To each his own: if I don't work some on vacation and a bigger avalanche hits me when I return to work, the stress erases the benefit of vacation so I accept my lot for now. It makes sense if you think about it: working moms are always working anyway so I have years of habituation to rehabilitate from.

So, I'm pleasurably blogging in the living room before attacking that pile for a few hours and my 21 and 16 year olds and two cats are hanging out too. My 21 year old is reading Paris Trout. Our 18 year old is not on Spring break. He had dinner with us last night but went right back to his dorm after. My 16 year old is playing something ridiculous, a game based on Southpark.


There is blood, pooping, hamsters in cavities, ubiquitous flatulence jokes and sounds and those nasal grating voices.


My son is having a blast.


So slowing down for a minute before we get back to the living room and its inglorious happenings: my husband and I resisted getting a game console for the boys for YEARS; till about a year ago.

What happened during these years was straightforward and simple: censoring at home. Playing and sleepovering at friends who owned consoles. We never censored friendships and even if we had done it on the basis of console ownership vs. not, the pickings would have been vanishingly slim.

So, we got a console for the last birthday of our youngest, who is, for his age, eminently reasonable and ethical, wickedly funny (playing cards against humanity since 11-that what happens with two older brothers) and also in the position to live alone with parents for a couple years since his brothers left for college.  So, a consolation prize of sorts. Also we knew we had lost any hope of censoring the exposure and were at the stage of let's see what material he consumes and for how long.

Something like that.

So I have sat, perplex, through fragments of "God of War" and some other game with a cowboy that goes on laconic (him-the women babble more) adventures.

Nothing had prepared me for the Southpark game though.

"What are you doing?" I ask with a slightly anxious pitch as I take in the slightly disturbingly familiar bopping roundness and middle school voices of Southpark characters.
My 16 year old answers: "this is hilarious.
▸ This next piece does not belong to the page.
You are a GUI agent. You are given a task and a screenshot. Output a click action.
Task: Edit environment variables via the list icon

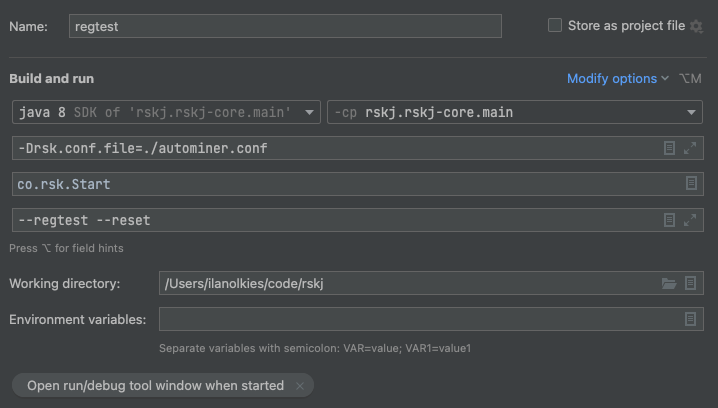point(690,319)
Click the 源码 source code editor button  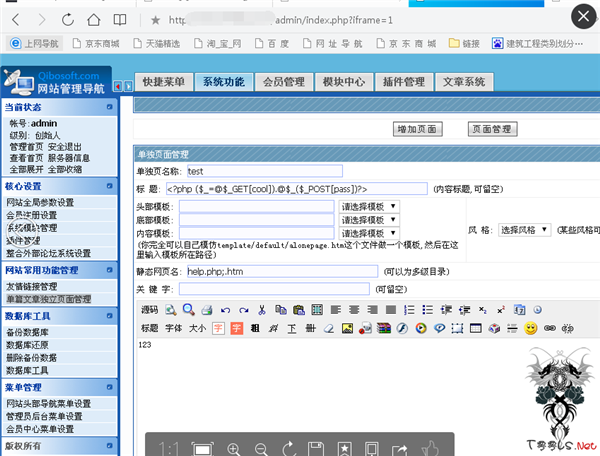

The Southpark game. I poop in that game."

My mind does a somersault at the prospect of a game where the characters poop and the attraction this presents. Then, a microsecond later, my mind remembers that a 16 year old teen boy would indeed find this tremendously attractive.

James Baldwin (and I'm mentioning him because to balance this living room situation, we were talking about other things last night at the dinner table including Mr. Baldwin and his contribution to American culture) said: "Love does not begin and end the way we seem to think it does. Love is a battle, love is a war; love is a growing up."  

Well, you could really say that about parenting, of course...parenting is love,  a kind of love.